This is my response to “A Personal Cyberinfrastructure” by Gardner Campbell. Moreover, it’s a response to his presentation on the same subject and two of the other responses to it. If you haven’t heard Tom Woodwar’s remix of the presentation and Grant Potter’s remix of the remix, you should totally go there RIGHT NOW.
The bag of gold thing seemed to be a theme, so I went with it after my take on the article and presentation.
When I think of the internet, it often puts me in awe of how massive and interconnected things can get. I wasn’t using the internet before it got to this point of interactivity and when I was reminded of how things were during the digital facelift, I felt a little like a test subject. That feeling was perpetuated by the knowledge that the digital storytelling class I’m enrolled in is also part of the experimentation.

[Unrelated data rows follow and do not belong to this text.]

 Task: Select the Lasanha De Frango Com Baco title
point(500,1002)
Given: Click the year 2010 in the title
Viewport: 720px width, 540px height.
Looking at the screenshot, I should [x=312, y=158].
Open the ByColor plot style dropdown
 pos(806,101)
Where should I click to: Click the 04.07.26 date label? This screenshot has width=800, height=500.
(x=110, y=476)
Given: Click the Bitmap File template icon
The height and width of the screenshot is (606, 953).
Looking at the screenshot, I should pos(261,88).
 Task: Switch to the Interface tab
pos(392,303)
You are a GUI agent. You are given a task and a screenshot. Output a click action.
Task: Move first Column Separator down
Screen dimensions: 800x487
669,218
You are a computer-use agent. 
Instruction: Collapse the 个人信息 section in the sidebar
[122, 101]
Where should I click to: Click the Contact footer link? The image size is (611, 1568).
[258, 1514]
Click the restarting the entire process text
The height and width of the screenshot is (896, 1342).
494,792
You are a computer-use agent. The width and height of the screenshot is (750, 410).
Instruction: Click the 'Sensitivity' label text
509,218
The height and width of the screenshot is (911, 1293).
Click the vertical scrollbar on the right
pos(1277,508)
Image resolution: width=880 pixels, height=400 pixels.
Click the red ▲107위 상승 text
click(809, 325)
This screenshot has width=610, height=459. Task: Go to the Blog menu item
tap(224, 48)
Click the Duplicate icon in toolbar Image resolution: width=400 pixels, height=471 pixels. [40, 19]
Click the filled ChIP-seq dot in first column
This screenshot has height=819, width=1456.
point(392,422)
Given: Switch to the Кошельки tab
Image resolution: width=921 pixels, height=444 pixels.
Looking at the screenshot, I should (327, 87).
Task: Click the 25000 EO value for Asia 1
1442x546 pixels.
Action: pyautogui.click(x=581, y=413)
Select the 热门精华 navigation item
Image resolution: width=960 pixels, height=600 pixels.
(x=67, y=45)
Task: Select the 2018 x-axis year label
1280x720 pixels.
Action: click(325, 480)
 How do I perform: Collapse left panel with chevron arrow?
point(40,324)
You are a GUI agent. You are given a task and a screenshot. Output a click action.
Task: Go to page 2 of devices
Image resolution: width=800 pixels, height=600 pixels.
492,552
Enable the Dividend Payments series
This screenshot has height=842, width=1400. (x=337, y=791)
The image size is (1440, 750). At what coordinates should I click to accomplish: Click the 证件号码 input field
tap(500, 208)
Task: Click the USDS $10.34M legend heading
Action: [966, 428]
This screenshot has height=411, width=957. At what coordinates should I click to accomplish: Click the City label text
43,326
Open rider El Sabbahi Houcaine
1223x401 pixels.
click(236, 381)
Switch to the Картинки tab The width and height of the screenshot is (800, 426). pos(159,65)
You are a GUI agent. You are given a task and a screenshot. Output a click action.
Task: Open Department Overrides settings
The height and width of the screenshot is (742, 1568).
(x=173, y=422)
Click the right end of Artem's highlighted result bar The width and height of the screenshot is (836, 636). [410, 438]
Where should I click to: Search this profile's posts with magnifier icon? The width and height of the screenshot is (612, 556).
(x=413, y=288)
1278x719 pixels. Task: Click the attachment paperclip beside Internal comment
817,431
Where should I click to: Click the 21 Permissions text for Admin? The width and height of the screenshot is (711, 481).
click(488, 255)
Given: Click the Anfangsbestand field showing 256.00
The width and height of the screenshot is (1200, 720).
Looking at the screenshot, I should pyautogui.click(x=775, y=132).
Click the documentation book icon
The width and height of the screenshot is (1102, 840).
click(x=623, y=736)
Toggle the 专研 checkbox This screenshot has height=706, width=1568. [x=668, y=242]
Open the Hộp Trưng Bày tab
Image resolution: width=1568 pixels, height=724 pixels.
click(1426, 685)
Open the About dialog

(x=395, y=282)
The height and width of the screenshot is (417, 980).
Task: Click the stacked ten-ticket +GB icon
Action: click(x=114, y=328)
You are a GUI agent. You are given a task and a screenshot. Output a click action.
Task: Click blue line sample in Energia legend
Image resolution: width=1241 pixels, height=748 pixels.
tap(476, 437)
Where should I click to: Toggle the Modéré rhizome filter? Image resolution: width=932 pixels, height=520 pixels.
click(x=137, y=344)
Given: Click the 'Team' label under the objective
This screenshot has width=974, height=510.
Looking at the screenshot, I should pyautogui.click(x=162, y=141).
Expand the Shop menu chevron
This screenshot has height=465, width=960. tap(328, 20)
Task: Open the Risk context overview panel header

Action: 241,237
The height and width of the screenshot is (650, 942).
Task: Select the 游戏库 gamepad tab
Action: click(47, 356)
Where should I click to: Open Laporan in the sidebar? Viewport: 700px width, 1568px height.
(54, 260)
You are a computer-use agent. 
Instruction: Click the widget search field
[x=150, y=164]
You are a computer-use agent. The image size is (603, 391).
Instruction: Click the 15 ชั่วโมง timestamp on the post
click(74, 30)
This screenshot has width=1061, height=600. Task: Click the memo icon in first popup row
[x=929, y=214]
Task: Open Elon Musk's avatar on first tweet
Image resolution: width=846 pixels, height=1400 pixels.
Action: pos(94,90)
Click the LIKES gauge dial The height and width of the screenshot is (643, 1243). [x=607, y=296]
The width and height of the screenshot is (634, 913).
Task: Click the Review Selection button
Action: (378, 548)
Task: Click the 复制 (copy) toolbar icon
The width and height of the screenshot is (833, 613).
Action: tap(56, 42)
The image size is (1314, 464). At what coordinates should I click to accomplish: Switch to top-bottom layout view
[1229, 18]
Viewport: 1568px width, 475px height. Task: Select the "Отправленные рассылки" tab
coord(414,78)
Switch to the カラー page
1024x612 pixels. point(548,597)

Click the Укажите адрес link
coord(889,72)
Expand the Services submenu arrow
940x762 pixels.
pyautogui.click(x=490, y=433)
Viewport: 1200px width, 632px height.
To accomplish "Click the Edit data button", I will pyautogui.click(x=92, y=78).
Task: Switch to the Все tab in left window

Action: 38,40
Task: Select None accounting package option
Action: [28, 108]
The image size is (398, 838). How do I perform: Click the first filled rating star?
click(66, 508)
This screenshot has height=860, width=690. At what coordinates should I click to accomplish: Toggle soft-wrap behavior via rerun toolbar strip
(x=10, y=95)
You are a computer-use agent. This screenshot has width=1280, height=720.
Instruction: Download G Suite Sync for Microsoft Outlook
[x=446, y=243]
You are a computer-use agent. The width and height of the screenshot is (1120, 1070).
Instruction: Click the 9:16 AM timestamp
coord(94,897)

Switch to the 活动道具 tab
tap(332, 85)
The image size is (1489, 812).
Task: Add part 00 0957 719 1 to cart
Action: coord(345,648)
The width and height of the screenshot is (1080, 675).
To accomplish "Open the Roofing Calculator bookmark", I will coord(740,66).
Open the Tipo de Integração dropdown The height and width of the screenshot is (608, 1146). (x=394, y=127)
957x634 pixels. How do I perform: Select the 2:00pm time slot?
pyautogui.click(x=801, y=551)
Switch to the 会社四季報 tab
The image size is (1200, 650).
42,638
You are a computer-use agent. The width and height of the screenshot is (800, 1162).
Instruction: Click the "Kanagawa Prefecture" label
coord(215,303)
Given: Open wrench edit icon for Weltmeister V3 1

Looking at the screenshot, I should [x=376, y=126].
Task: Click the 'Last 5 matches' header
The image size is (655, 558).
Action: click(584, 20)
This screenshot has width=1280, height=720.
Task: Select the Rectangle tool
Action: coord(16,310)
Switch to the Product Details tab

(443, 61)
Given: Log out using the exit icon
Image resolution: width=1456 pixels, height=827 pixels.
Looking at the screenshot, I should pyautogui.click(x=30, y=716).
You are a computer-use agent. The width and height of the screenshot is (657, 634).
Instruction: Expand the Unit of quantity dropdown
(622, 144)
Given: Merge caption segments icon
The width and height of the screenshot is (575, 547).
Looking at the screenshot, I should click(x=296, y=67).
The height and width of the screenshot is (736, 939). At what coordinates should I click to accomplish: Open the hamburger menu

Errr… does this mean I’ll get internet cancer thirty years from now? (what would internet cancer manifest itself as? Will my online persona become riddled with tumors and have to undergo web-chemo?)
Bah, at least I’ll be able to say that the ride was worth it.
I digress. As I mentioned in my first post on this blog, I love the idea of the interplay between audience and performer. On the internet, everyone (including the audience) is the performer. The changing form of the presentation as it goes through the stages of remixing (there are at least three that I know of), the mutation of memes, the responses and conversations and connections all forged in the fires of the digital universe…
Who’d have thought that we would have ever gotten to this point? Congratulations. You’ve created something great, powerful, terrible, and beautiful and unleashed it. And we found a bag of gold.